Rimonabant - Acomplia Effectively Reduces Visceral Fat in the Obese Patient as Confirmed by Abdominal Computer Tomography Scan 

It seems to have two entirely diferent but useful effets. One is that it helps you to stop smoking (a very good idea in itself). The other is that at the same time it also reduces appetite. It appears to do both by not working on the body itself, at all, but by playing tricks with the brain’s regulation of your appetitite.The full press release: Accomplea is the first of a class of medicines that blocks the so-called endocannabinoid system in the central nervous system thereby enabling to control appetite as well as the urge to smoke. People who tend to eat more often have an over-stimulated endocannabinoid system. Acomplia blocks some receptors in the endocannabinoid system, giving it improved balance, which in turn curbs appetite and the urge to overeat.

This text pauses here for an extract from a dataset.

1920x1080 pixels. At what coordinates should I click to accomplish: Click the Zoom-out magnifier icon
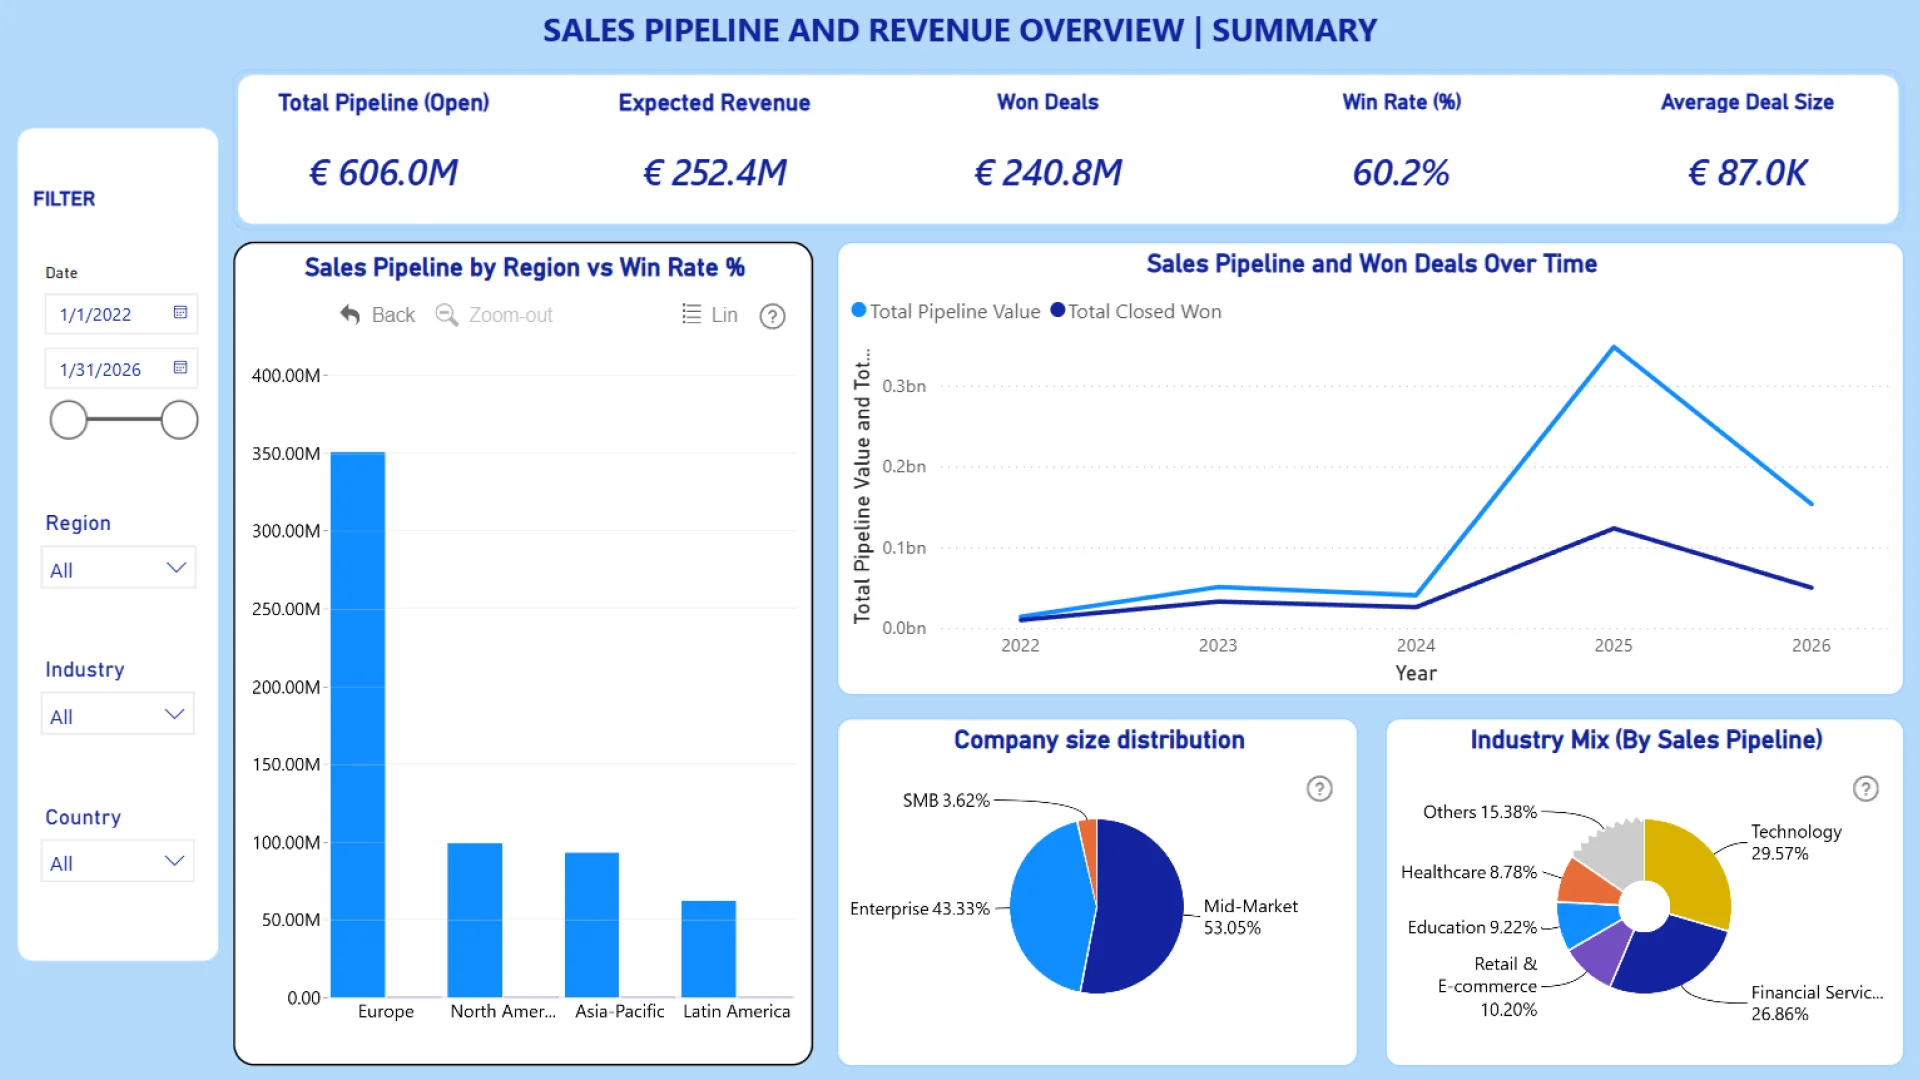[446, 315]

PARIS, Sept. 19, 2007-The first direct evidence of the effects of Acomplia® (purchase rimonabant) in significantly reducing human visceral fat (the metabolically active fat wrapped around the body’s vital organs in the abdomen, such as liver, pancreas) is being presented today at the 43rd Annual Meeting of the European Association for the Study of Diabetes (EASD).

The visceral fat area was significantly more reduced with rimonabant 20mg (-40.6cm2) than with placebo (-20.3cm2); (p< 0.0001).Visceral fat is a cardio-metabolic risk factor in Japanese patients as it is in the global studies. Visceral fat accumulation has been shown to correlate with a number of other cardio-metabolic risk factors, such as dyslipidemia, insulin resistance, hyperinsulinaemia, glucose intolerance and type 2 diabetes.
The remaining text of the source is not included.